Jigsaw is headed by former State Department official, Jared Cohen who has talked about building tools to ban those who support anti-American terror groups from the public Internet.
As I wrote at the time:
Whether you agree with US foreign policy, and cyber policy, or not, this is a big, big deal. For one thing, it positions Google as an explicitly political organization. The word “political” is right there in “geopolitical.”
Second of all, it positions Google firmly as an American corporation, furthering American (and more broadly Western) goals, as opposed to a company on a mission to “organize the world’s information and make it universally accessible and useful.”
Apparently the revolving door works both ways. This morning, Reuters reports that Eric Schmidt is taking a second job, advising the Pentagon on how to work with tech companies.

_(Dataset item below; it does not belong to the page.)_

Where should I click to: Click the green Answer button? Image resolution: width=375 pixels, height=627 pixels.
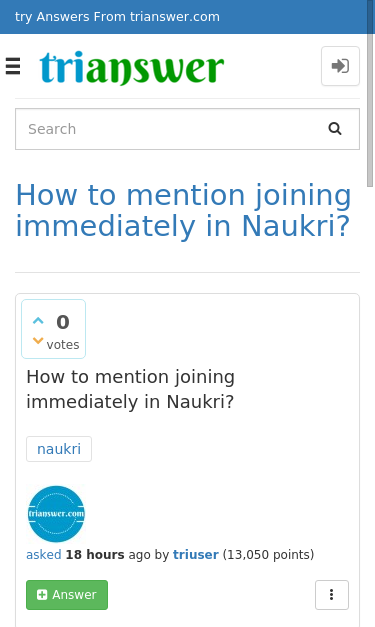[x=67, y=595]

Eric Schmidt, the former chief executive officer of Google (and now Chairman of Alphabet), has agreed to head a new Pentagon advisory board aimed at bringing Silicon Valley innovation and best practices to the U.S. military, Defense Secretary Ash Carter said on Wednesday...
The new board is Carter's latest effort to kick-start innovation across the U.S. military by building bridges to the U.S. technology industry. The U.S. defense chief announced the board's creation on Wednesday during his third trip to Silicon Valley since taking office just over a year ago.
Google isn't the only company to have a senior executive who also works inside the Pentagon. Uber's Emil Michael -- yes, the same Emil Michael who threatened to "go after" critical journalists and their families -- also works as an advisor to the Pentagon. Michael previously worked as an assistant to Defense Secretary Robert Gates. Mr Gates now works as Chairman of Uber Military.
It's easy to point to the Apple vs FBI fight as an example of how Silicon Valley is able to push back against the US government. But cases like that don't mean very much if, meanwhile, the rest of the Valley is slowly becoming the US government.